(Excerpts from a dataset)

========

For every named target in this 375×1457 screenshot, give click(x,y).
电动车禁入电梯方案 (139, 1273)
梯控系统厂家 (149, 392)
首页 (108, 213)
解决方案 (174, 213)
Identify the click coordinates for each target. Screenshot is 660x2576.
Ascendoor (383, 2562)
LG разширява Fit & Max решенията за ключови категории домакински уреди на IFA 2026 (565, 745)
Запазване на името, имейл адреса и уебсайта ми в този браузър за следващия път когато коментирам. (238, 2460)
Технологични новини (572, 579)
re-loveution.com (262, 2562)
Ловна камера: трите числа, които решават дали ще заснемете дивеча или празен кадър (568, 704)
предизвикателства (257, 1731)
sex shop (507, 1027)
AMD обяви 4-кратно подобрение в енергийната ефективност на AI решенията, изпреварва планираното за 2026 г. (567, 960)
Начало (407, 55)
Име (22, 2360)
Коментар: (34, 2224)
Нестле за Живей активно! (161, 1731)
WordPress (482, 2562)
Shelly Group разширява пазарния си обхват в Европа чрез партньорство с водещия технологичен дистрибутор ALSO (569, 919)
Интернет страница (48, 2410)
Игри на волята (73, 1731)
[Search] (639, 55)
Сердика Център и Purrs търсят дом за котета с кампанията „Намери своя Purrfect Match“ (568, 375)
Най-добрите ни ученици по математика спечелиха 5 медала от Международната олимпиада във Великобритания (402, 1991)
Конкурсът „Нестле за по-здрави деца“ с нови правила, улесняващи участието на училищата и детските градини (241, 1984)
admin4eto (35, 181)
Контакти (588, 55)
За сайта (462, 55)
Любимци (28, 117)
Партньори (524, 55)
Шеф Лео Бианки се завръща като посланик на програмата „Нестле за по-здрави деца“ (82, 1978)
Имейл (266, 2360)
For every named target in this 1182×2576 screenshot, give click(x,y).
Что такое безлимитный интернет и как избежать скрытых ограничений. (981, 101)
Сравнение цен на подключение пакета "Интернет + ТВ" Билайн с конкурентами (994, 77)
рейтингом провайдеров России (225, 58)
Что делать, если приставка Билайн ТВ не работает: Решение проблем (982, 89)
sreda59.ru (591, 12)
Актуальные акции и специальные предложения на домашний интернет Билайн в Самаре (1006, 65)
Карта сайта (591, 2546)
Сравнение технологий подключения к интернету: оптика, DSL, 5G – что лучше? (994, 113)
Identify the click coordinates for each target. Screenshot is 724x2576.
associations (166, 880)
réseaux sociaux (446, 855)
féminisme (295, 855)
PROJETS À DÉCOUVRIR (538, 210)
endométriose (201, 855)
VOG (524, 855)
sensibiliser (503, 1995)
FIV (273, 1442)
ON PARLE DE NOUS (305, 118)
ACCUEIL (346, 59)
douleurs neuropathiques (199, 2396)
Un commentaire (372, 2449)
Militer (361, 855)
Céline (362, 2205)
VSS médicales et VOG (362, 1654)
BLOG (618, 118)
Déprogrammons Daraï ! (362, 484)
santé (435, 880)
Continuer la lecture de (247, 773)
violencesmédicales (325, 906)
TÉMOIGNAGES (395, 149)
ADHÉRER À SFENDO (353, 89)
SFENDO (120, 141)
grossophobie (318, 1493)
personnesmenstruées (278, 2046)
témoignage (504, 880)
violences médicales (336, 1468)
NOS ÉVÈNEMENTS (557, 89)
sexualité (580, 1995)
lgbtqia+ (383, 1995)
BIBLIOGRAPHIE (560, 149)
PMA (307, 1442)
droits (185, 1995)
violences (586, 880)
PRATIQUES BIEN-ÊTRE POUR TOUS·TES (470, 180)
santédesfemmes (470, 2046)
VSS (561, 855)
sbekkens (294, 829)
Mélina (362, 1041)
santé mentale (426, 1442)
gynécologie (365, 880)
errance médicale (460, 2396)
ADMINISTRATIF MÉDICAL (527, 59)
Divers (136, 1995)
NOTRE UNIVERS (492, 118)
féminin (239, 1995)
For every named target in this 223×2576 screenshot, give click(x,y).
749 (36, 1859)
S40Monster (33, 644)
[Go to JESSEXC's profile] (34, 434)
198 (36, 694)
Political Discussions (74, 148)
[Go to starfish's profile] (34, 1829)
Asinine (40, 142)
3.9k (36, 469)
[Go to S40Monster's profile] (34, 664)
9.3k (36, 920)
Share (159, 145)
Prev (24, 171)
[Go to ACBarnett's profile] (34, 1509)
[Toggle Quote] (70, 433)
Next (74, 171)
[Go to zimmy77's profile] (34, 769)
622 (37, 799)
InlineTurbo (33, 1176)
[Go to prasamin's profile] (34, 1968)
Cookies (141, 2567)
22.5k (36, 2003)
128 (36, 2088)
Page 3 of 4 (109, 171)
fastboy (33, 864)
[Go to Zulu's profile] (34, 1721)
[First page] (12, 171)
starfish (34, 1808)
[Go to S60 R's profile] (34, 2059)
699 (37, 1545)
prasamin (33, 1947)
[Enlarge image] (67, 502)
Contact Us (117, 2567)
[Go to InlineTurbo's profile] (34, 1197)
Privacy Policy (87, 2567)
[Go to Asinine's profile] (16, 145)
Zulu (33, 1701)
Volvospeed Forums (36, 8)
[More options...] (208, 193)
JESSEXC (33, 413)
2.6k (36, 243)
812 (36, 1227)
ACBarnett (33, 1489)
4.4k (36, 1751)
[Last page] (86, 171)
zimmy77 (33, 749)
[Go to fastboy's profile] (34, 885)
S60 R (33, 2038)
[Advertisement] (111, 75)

========

◆ YOUR INSTRUCTIONS:
Reply with an exact copy of the lines running from the one containing "féminin (239, 1995)" through the end of the entries above, both ends included.

◆ YOUR SOLUTION:
féminin (239, 1995)
For every named target in this 223×2576 screenshot, give click(x,y).
749 (36, 1859)
S40Monster (33, 644)
[Go to JESSEXC's profile] (34, 434)
198 (36, 694)
Political Discussions (74, 148)
[Go to starfish's profile] (34, 1829)
Asinine (40, 142)
3.9k (36, 469)
[Go to S40Monster's profile] (34, 664)
9.3k (36, 920)
Share (159, 145)
Prev (24, 171)
[Go to ACBarnett's profile] (34, 1509)
[Toggle Quote] (70, 433)
Next (74, 171)
[Go to zimmy77's profile] (34, 769)
622 (37, 799)
InlineTurbo (33, 1176)
[Go to prasamin's profile] (34, 1968)
Cookies (141, 2567)
22.5k (36, 2003)
128 (36, 2088)
Page 3 of 4 (109, 171)
fastboy (33, 864)
[Go to Zulu's profile] (34, 1721)
[First page] (12, 171)
starfish (34, 1808)
[Go to S60 R's profile] (34, 2059)
699 (37, 1545)
prasamin (33, 1947)
[Enlarge image] (67, 502)
Contact Us (117, 2567)
[Go to InlineTurbo's profile] (34, 1197)
Privacy Policy (87, 2567)
[Go to Asinine's profile] (16, 145)
Zulu (33, 1701)
Volvospeed Forums (36, 8)
[More options...] (208, 193)
JESSEXC (33, 413)
2.6k (36, 243)
812 (36, 1227)
ACBarnett (33, 1489)
4.4k (36, 1751)
[Last page] (86, 171)
zimmy77 (33, 749)
[Go to fastboy's profile] (34, 885)
S60 R (33, 2038)
[Advertisement] (111, 75)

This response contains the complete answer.